◆ Consegne ◆
A – Le affermazioni che seguono concordano con il testo sul libro di Settis? Per ognuna rispondi sì o no e cita alla lettera le parole del testo che lo stabiliscono. (i) Francesca Valbruzzi è un'archeologa. (ii) Settis ha insegnato archeologia all'Università di Bologna. (iii) Il libro di Settis è uscito nel 2024 presso Adriano Salani Editore.
B – Ricopia dal testo sul libro di Settis il brano che va da «In dialogo con» a «Adriano Salani Editore.».
C – Porta avanti il testo sul libro di Settis dal punto in cui si ferma.

◆ Testo fornito ◆

--------------------

La tutela dei beni culturali, e di quelli archeologici in particolare, è un argomento al quale Argo ha sempre dedicato grande attenzione. Molto utili ci sono state, su questo tema, le esperienze sul campo e le competenze dell’archeologa e saggista Francesca Valbruzzi.
In dialogo con il grande studioso Salvatore Settis, Valbruzzi si interroga oggi sul valore della memoria storica e sul nesso esistente tra memoria e senso civico, a partire dall’ultimo libro di Settis, “Registro delle assenze. Profili e paesaggi”, pubblicato nel 2024 da Adriano Salani Editore.
Il libro è una composizione sinfonica dei “profili” intellettuali e dei “paesaggi” dell’anima che hanno accompagnato le diverse fasi della vita dell’autore, e, attraverso la rassegna degli “incontri”, diviene un romanzo di formazione dal sapore autobiografico.
Rappresenta l’opera più recente di un infaticabile intellettuale che ha saputo coniugare l’alto Magistero di Archeologia nella Normale di Pisa con la responsabilità di grandi Istituzioni culturali, come il Getty Research di Los Angeles e il Consiglio Scientifico del Louvre e l’impegno diretto nella politica dei beni culturali, come Presidente del Consiglio Superiore, ma anche come attivo sostenitore delle “azioni civili” in difesa del patrimonio culturale e paesaggistico, tra le quali il movimento No Ponte.
Francesca Valbruzzi
Nelle emozionanti pagine di questo “Registro delle assenze”, che è, in realtà, una rassegna di “presenze” ancora vitali nella Cultura italiana, ripercorrendo la galleria dei ritratti dei Maestri incontrati dall’Autore, ricorre “la necessità di affermare e difendere il forte nesso fra memoria dei monumenti, cultura politica e senso civico” che rappresenta “l’energia che viene dalla storia, e insieme un lievito che rischiamo di perdere per strada: la speranza”. Attraversa tutto il libro, infatti, l’idea che lo studio del passato sorga dal radicamento nel presente e dalla convinta volontà di agire su di esso per realizzare un futuro migliore.
Volendo riprendere dal libro un’illuminante citazione di Aby Warburg, “lo storico è un profeta volto all’indietro”, quale futuro vede Lei, oggi, nel passato?

--------------------

◆ Raccolta di voci ◆
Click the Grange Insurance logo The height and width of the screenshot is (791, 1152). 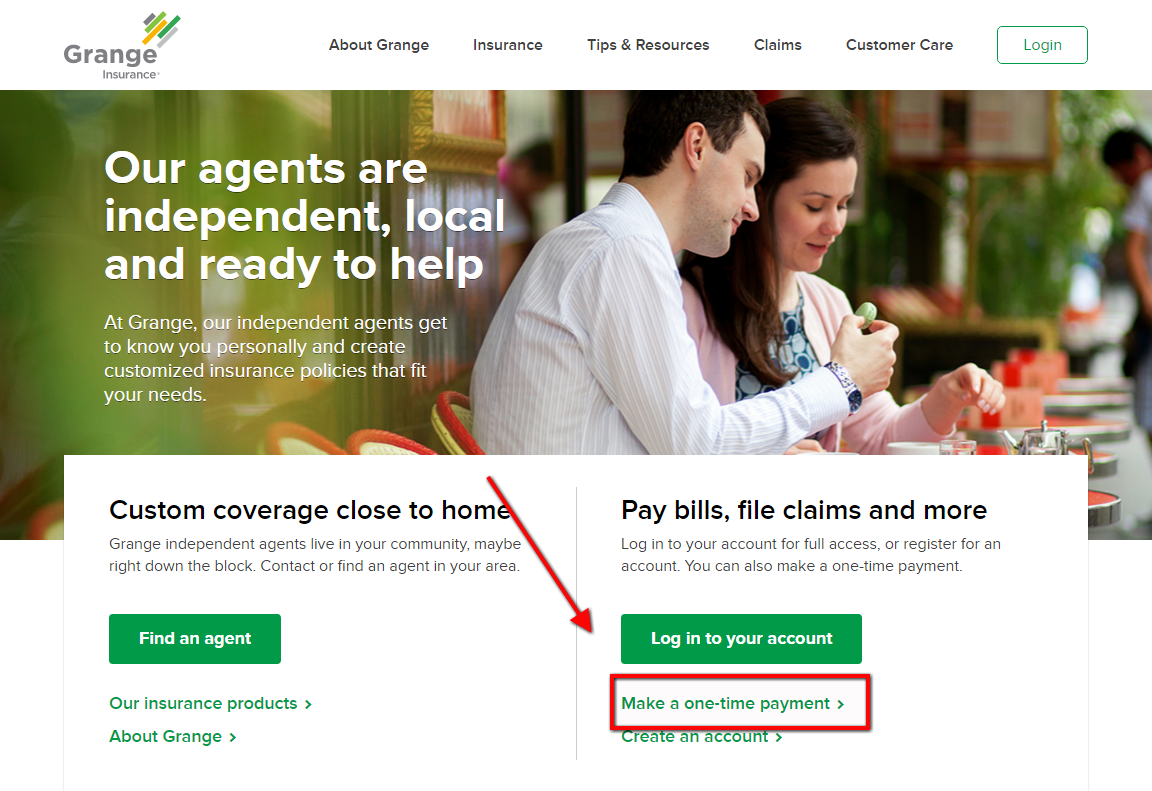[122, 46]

--------------------

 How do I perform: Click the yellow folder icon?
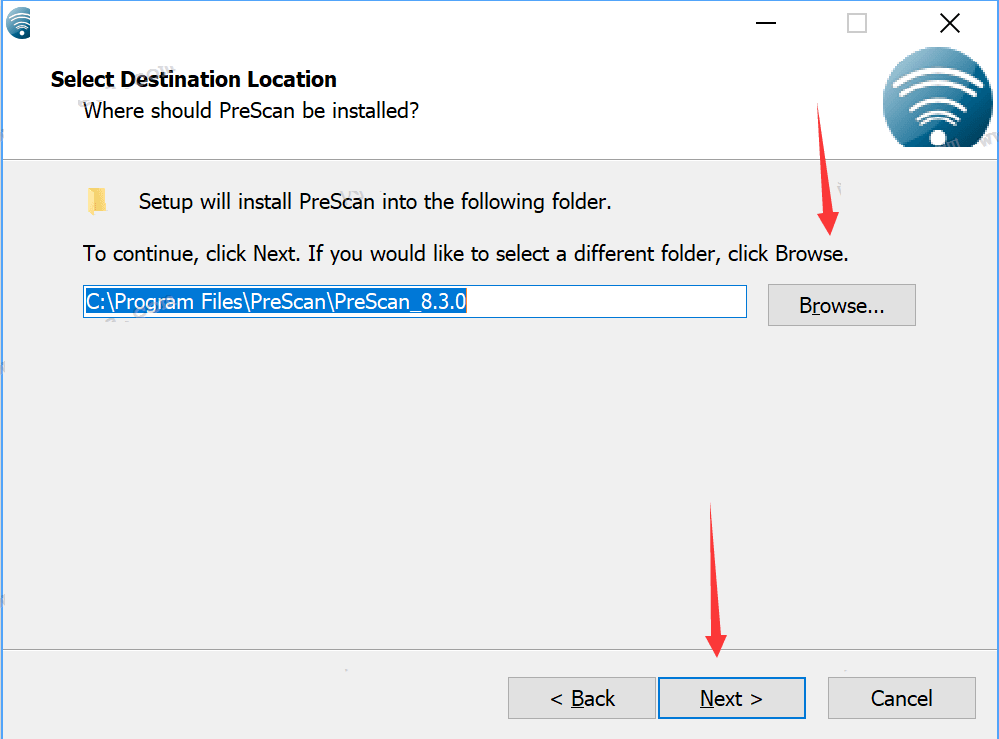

--------------------

◆ Soluzioni ◆
A –
(i) Sì: «dell’archeologa e saggista Francesca Valbruzzi».
(ii) No: «l’alto Magistero di Archeologia nella Normale di Pisa».
(iii) Sì: «pubblicato nel 2024 da Adriano Salani Editore».

B –
In dialogo con il grande studioso Salvatore Settis, Valbruzzi si interroga oggi sul valore della memoria storica e sul nesso esistente tra memoria e senso civico, a partire dall’ultimo libro di Settis, “Registro delle assenze. Profili e paesaggi”, pubblicato nel 2024 da Adriano Salani Editore.

C –
Salvatore Settis
Come il presente, anche il futuro dipende dal passato: dalla storia per come è avvenuta, ma anche per come è stata raccontata, interpretata, e talvolta falsificata. Perciò conoscere il passato è essenziale; ma va conosciuto in tutti i suoi aspetti: quel che si può recuperare degli eventi “per come sono realmente avvenuti”, ma anche le manipolazioni a cui il passato è sempre assoggettato (e lo è ancora). Se un essere umano vuol sapere da dove vengono i suoi comportamenti e il suo modo di affrontare le incertezze della vita, ricorre a una qualche forma di anamnesi (per esempio la psicanalisi), che invariabilmente comporta il recupero e l’interpretazione della propria infanzia.
Egualmente, per capire la società dobbiamo fare il massimo sforzo di conoscerne il passato, e non solo quello prossimo, ma anche quello assai remoto. Perciò la crescente marginalizzazione dello studio della storia è un tragico errore, di cui pagheremo le conseguenze se non provvederemo presto a correggerlo. Chi va avanti senza mai guardare indietro si acceca.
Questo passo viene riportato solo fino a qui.